El Gobierno australiano ha indicado este lunes que, por el momento, no tiene previsto desplegar buques de guerra para proteger a los petroleros que traten de atravesar el estrecho de Ormuz, bloqueado a la navegación por Irán como respuesta a los ataques de Estados Unidos e Israel contra la República Islámica. Japón, en la misma línea, ha apuntado que tampoco contempla de momento esta opción, aunque ha admitido que sería factible.
La ministra de Transportes de Australia, Catherine King, explicó este domingo que el Ejecutivo no enviará embarcaciones al estrecho de Ormuz con el fin de escoltar a los buques petroleros frente a eventuales ataques iraníes, de acuerdo con la información difundida por la cadena pública australiana ABC.
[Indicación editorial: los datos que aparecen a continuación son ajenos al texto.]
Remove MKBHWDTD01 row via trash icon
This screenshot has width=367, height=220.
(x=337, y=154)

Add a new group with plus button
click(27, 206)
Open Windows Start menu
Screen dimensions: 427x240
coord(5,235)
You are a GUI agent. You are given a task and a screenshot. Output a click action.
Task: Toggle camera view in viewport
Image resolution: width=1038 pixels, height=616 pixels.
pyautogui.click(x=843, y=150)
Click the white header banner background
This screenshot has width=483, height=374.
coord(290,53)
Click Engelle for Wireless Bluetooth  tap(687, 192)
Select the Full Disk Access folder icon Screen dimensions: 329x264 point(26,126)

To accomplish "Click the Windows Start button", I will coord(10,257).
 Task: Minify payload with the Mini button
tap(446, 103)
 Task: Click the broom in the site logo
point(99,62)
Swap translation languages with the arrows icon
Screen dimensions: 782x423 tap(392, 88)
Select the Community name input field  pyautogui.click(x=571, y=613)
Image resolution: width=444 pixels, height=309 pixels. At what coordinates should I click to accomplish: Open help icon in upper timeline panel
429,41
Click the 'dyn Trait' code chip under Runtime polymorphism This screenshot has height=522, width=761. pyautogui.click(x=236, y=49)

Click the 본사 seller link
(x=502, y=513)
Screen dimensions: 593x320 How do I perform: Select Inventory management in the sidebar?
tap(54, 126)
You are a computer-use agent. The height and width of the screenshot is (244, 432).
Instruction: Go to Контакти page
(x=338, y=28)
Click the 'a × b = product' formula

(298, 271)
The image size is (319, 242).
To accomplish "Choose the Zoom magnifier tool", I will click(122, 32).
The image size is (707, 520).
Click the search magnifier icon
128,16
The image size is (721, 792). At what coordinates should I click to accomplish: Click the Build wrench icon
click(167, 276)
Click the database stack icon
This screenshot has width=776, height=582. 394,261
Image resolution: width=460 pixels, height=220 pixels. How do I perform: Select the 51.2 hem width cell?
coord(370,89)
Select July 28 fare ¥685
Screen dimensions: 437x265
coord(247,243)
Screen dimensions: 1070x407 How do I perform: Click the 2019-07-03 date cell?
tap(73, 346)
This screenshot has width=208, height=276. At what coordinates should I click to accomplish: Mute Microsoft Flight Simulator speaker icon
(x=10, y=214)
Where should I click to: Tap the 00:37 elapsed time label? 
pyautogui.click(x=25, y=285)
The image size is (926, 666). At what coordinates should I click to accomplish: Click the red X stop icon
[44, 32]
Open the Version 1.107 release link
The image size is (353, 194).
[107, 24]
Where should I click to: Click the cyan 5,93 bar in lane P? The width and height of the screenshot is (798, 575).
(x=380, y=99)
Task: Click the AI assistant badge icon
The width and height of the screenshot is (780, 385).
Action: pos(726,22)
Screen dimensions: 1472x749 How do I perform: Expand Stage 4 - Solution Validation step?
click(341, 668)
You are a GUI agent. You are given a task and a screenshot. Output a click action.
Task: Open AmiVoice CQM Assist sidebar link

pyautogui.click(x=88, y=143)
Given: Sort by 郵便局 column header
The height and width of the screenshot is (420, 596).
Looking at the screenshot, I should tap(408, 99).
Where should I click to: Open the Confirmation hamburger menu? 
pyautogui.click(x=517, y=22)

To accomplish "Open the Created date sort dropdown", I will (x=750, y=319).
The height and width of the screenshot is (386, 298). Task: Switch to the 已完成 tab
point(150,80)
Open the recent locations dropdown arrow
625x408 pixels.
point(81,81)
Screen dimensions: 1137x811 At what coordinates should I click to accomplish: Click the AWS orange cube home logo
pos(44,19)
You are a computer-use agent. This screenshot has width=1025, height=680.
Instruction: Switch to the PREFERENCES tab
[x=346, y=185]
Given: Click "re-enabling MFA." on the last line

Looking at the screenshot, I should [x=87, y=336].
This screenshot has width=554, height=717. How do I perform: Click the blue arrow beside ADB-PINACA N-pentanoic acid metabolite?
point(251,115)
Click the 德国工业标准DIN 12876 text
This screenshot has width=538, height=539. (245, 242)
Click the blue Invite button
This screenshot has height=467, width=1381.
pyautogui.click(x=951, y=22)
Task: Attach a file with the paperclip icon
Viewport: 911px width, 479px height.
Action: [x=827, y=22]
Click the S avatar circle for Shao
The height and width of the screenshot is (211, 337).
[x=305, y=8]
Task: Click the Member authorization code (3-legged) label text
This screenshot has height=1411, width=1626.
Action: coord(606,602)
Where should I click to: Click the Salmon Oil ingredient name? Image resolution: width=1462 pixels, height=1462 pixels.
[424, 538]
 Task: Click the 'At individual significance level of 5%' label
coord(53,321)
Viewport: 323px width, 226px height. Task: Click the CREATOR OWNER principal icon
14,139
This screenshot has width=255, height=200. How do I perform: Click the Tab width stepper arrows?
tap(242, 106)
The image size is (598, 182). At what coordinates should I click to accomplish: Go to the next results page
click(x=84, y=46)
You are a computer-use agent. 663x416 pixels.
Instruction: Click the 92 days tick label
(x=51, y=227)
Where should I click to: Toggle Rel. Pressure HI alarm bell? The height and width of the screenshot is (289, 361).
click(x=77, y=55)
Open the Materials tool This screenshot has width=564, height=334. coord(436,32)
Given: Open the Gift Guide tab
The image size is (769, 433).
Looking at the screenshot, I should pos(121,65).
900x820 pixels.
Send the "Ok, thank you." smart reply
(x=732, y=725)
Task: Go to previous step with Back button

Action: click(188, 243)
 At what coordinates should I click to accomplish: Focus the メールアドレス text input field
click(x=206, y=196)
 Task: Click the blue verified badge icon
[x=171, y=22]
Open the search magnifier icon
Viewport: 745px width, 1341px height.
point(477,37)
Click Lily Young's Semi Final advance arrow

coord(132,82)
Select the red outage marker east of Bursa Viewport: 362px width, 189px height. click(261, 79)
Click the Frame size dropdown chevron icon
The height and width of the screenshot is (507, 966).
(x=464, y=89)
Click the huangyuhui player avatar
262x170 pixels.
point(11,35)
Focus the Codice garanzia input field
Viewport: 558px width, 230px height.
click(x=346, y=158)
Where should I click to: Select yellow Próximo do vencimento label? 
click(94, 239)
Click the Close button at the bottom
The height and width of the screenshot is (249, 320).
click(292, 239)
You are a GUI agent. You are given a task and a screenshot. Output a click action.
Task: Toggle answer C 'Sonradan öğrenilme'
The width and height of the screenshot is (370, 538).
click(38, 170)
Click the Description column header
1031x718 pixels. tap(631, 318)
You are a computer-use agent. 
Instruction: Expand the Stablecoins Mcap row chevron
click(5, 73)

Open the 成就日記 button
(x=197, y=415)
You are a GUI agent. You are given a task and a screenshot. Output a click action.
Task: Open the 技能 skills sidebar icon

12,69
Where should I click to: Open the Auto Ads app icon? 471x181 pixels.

En Japón, el ministro de Defensa, Shinjiro Koizumi, ha precisado que su Gobierno igualmente no está valorando ahora el envío de barcos para acompañar a los petroleros en Ormuz “dada la situación actual en Irán”, si bien ha reconocido que esta medida podría llevarse a cabo mediante la emisión de una orden de seguridad marítima, según ha señalado la agencia de noticias Kyodo.
Estas posturas se conocen un día después de que el presidente de Estados Unidos, Donald Trump, anunciara la puesta en marcha de una misión naval destinada a garantizar la seguridad de los buques en su tránsito por el estrecho, invitando a otros Estados afectados por el cierre de Ormuz a sumarse a la operación. “Con suerte, China, Francia, Japón, Corea del Sur, el Reino Unido y otros países afectados por esta restricción artificial enviarán buques a la zona”, declaró Trump.
En las últimas horas, el Ejecutivo francés también se ha desmarcado de la iniciativa impulsada por Washington, al rechazar su participación en la operación mediante un comunicado emitido por el Ministerio de Exteriores.